An unabashed leftist whose runs for president and senate were backed by the Socialist Workers Party, Camejo was born in New York when his Venezuelan mother was visiting her father there. He spent his first seven years in Venezuela, then moved to New York with his parents.
In 1960, Camejo and his father, a wealthy developer, sailed in the Olympics for Venezuela. Currently Camejo is CEO of Progressive Asset Management, Inc., a socially responsible investment firm he founded in 1987 in Oakland. The firm moved to Concord a few years ago.
Camejo freely admits his chances for becoming governor are nil. He says, however, that he has managed, in previous runs for office, to influence the political landscape.
In his 1970 bid for the U.S. Senate seat against Ted Kennedy, Camejo said the pair debated three times. One of the questions posed to Kennedy at a debate at Boston University was about the senator’s position on an initiative on the Massachusetts ballot calling for an end to the war in Vietnam. Kennedy had yet to take a position on it. When Camejo came out strongly in its support, the crowd backed him up with cheers and applause. Camejo said he believes the debate was a critical factor when Kennedy came out a few days later in support of the initiative.
There’s also the question of whether the Camejo bid could tip the balance in favor of Republican challenger Bill Simon. Locally, the Berkeley Democratic Club has not discussed the possible impact of the Camejo race taking votes from Davis. The Cal Berkeley Democrats have a policy of not talking to the media.
Still, there are those who argue that the vote for Green Party presidential candidate Ralph Nader in Florida may have pushed Bush into the White House and that Camejo could similarly become a “spoiler.”

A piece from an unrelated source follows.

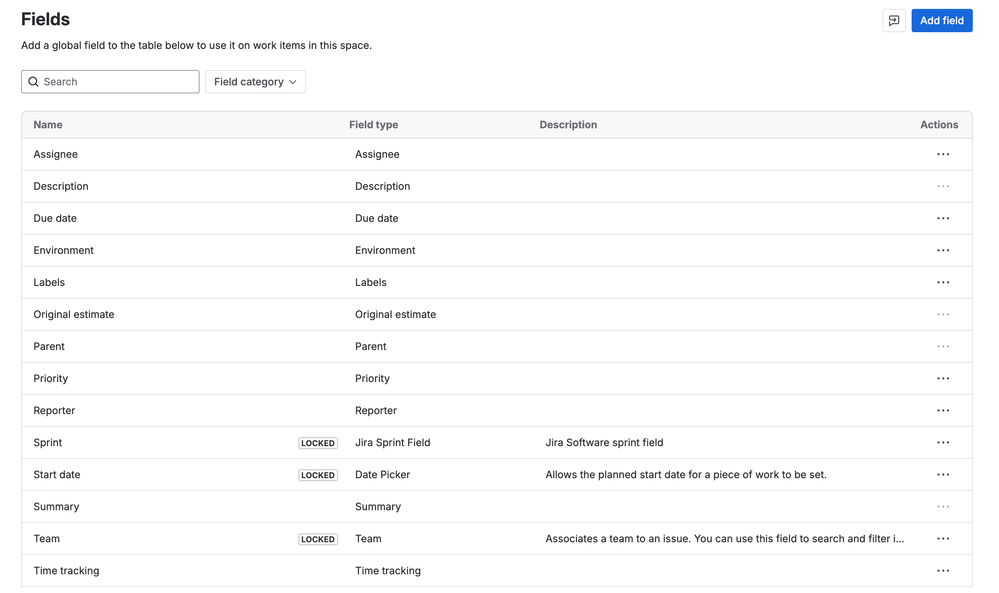Open more actions for Environment row

[943, 250]
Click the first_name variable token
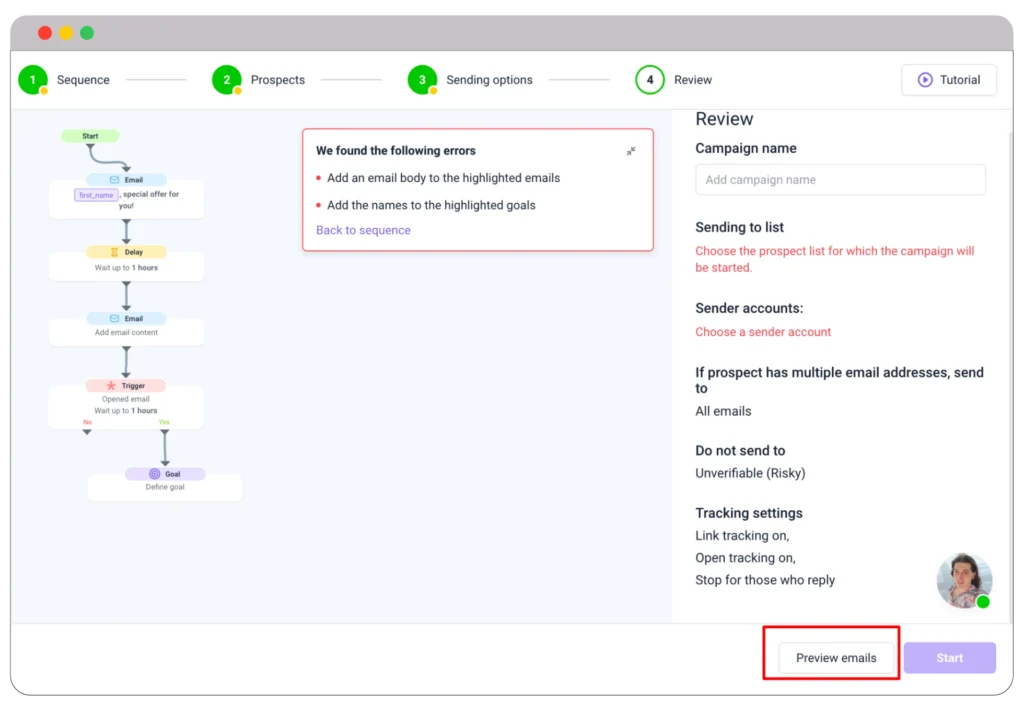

That possibility looms even larger with the release Tuesday of the latest polling information from the ABC affiliate News10/Survey USA. When 849 registered voters were asked Sept. 21 and 22 for whom they would vote, results were as follows: Davis, 45 percent; Simon, 35 percent; Camejo, 9 percent; Gary David Copeland (Libertarian who will appear on the ballot, although he after spitting on a radio show host is no longer supported by his party), 4 percent. The margin of error is 3.5 percent.
But Camejo throws the “spoiler” argument back to the Democratic party. The very reason there are run-offs on the local level and in other countries is so that a “spoiler” will not distort the outcome of the elections, Camejo said. In fact, the Democratic Party is the spoiler because it opposes run-offs, he says. He points out that if four candidates run for an office, and there are no run-offs, then someone who got 26 percent could win, even though 74 percent of the voters oppose the candidate.
The Democrats not only oppose run-offs, but they refuse to debate Camejo and the three other minor candidates. But Camejo points to another poll that says the public wants to hear from him.
An ABC/News 10 poll earlier this month showed that among 500 randomly-chosen adults, 69 percent called for Camejo to be included in the Oct. 7 Los Angeles debate sponsored by the L.A. Times; 25 percent opposed his inclusion and 6 percent were not sure.
But, ever flexible in his tactics, Camejo says he’ll be at the debate anyway, picketing on the outside. “The rights of the people are being violated,” the candidate said.